En entrant, on traverse une forêt peinte par Adolf Hohenstein, du Falstaff de 1983 du Teatro della Scala.

Le musée propose une visite en 7 clés essentielles, dans 15 salles : 

  • Le libretto : le premier travail est l'écriture du texte, on y voit des originaux
  • La partition : le compositeur écrit la musique pour le texte en question, des originaux de Puccini et Verdi entre tant d'autres
  • Les croquis : esquisse de décors, Aida, Rigoletto, Tosca...






  • Les décors : des anciens décors d'Aida, monumentaux








  • Les voix : une petite salle de cinéma aménagée dans un salon du palais nous passe les plus grands airs des plus beaux opéras filmés dans les arènes de Vérone.

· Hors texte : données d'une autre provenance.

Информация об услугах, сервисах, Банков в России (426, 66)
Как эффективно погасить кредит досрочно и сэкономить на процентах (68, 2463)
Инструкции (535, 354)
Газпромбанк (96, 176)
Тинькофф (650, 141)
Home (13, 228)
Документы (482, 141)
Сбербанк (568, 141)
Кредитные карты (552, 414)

On est saisi, on entend parfaitement, et on se rend compte de l'excellence des artistes. 



  • Les costumes : pour finir, ils sont éclairés à merveille, et l'on voit bien, de près, que ce sont des oeuvres, et pas de la chiffonnette. 

Costumes de Ping Pang et Pong (Turandot)



Le directeur des arènes de Vérone, Francesco Girondino est heureux : "ce sera le premier musée du monde entièrement dédié à l'opéra".

La plupart des objets exposés proviennent de la collection privée de la famille Ricordi, librettistes et surtout éditeurs musical depuis des génération.


Pour passer un moment calme, bercé des plus beaux morceaux du monde, nourri de lettres, notes et dessins, c'est ici.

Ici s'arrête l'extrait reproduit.